In 1998, Clayton was upgraded to a Premium Station.

In March 2014, the Victorian State Government announced a grade separation project to replace the Clayton Road level crossing, as well as the Centre Road level crossing, located nearby in the Down direction of the station. This included rebuilding a new Clayton station. In April 2018, the rebuilt station opened, and was built above ground level. It is located along one of the three sections of elevated rail that were built to replace nine level crossings between Caulfield and Dandenong. The station is accessible by escalators, lifts and stairs.

Platforms and services
Clayton has one elevated island platform with two faces.

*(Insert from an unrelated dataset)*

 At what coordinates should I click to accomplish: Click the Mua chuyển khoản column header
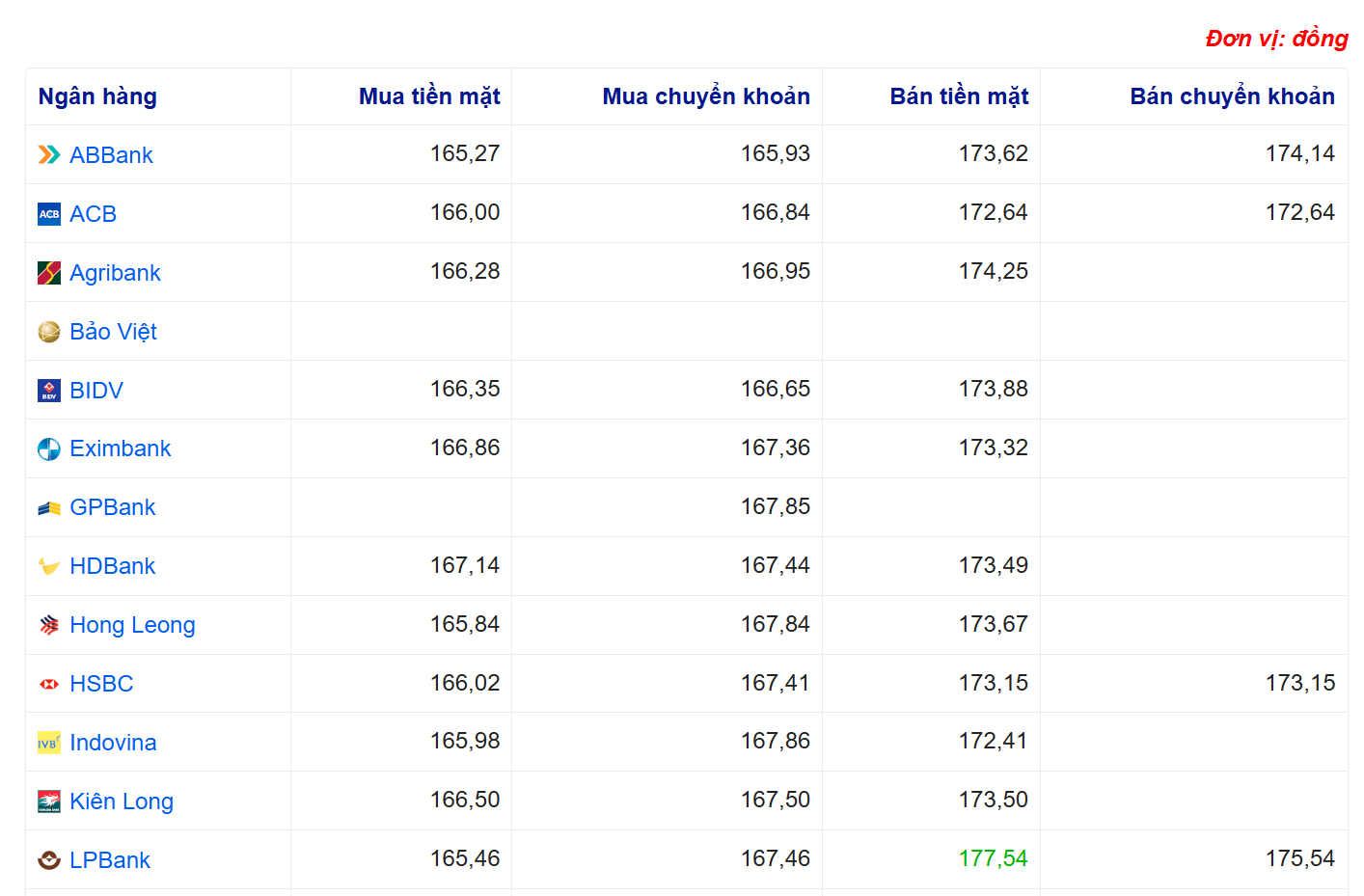click(706, 96)
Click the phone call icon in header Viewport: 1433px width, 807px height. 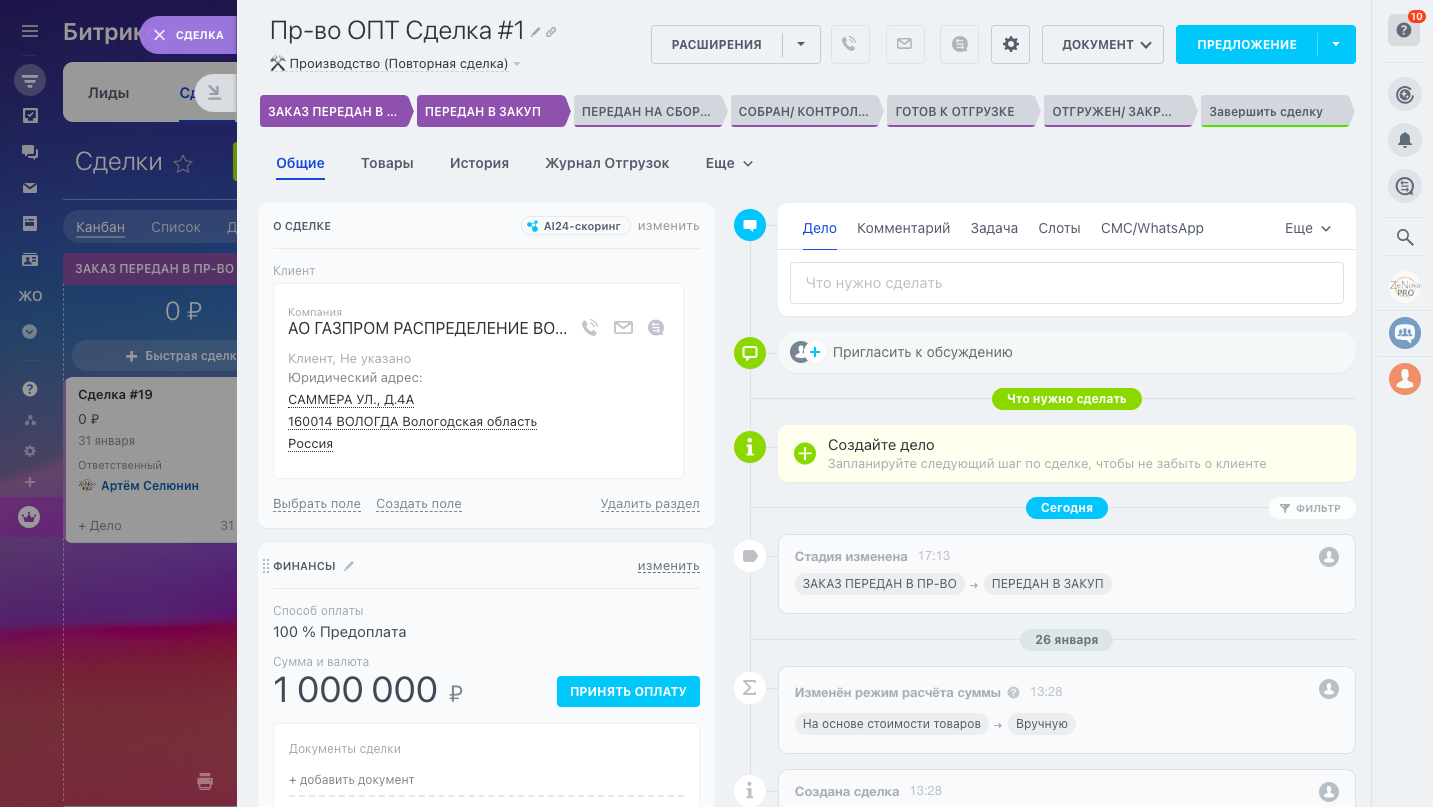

It is served by Pakenham and Cranbourne line trains, and by V/Line Traralgon and selected Bairnsdale line services.

Platform 1:
  all stations and limited express services to Flinders Street
  all stations and limited express services to Flinders Street
  V/Line services to Southern Cross (set down only)

Platform 2:
  all stations and limited express services to Pakenham
  all stations services to Cranbourne
  V/Line services to Traralgon, Sale (one Sunday morning service, pick up only) and Bairnsdale (one weekday service, pick up only)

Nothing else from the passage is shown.